Time Commitment: Contact Hours: Thirty-six hours; Non contact time commitment 84 Hours.
Total Time Commitment: Not available
Prerequisites: Three semesters of programming experience or equivalent.
Corequisites: None
Recommended Background Knowledge: None
Non Allowed Subjects: COMP40023 Computational Gene Expression
Core Participation Requirements:

For the purposes of considering request for Reasonable Adjustments under the Disability Standards for Education (Cwth 2005), and Student Support and Engagement Policy, academic requirements for this subject are articulated in the Subject Overview, Learning Outcomes, Assessment and Generic Skills sections of this entry.

It is University policy to take all reasonable steps to minimise the impact of disability upon academic study, and reasonable adjustments will be made to enhance a student's participation in the University's programs.
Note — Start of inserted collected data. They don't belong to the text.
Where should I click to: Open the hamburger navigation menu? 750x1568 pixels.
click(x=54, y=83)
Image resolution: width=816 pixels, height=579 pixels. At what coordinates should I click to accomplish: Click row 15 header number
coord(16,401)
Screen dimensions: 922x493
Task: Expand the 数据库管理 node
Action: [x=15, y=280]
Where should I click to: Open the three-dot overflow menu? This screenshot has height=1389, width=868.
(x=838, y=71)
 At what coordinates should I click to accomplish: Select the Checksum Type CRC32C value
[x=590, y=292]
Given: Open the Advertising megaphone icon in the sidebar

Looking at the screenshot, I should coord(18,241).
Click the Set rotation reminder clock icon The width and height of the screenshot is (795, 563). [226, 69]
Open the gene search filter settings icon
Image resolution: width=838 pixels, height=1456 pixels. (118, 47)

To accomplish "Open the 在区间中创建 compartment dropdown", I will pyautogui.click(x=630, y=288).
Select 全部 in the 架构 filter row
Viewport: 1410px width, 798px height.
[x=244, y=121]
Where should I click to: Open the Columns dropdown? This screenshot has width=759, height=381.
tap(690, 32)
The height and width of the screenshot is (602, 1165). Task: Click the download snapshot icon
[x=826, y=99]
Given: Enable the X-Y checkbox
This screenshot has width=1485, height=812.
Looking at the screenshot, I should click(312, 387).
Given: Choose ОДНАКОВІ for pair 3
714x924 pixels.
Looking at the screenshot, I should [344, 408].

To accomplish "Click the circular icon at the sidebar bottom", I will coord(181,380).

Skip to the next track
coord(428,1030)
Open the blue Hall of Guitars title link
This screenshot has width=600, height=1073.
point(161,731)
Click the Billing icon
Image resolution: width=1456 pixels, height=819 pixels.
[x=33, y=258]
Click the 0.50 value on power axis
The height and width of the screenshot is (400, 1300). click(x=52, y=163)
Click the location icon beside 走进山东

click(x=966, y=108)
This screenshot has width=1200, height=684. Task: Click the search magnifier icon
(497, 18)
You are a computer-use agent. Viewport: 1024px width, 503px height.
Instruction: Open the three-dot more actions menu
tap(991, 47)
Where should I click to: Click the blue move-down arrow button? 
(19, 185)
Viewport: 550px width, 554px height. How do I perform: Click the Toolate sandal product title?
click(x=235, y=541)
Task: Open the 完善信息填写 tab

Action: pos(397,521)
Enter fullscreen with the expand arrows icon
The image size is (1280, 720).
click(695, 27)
Students who feel their disability may impact on meeting the requirements of this subject are encouraged to discuss this matter with a Faculty Student Adviser and Student Equity and Disability Support:

Subject Overview: Topics covered include dynamic programming algorithms; multiple sequence alignment algorithms; hidden Markov models; sequence comparison; data mining for biological data.
Objectives: On completion of this subject students will be familiar with a range of algorithms used to process biological sequences: to know a variety of techniques for extracting information from biological sequences; and to understand the appropriate application of these algorithms for different applications.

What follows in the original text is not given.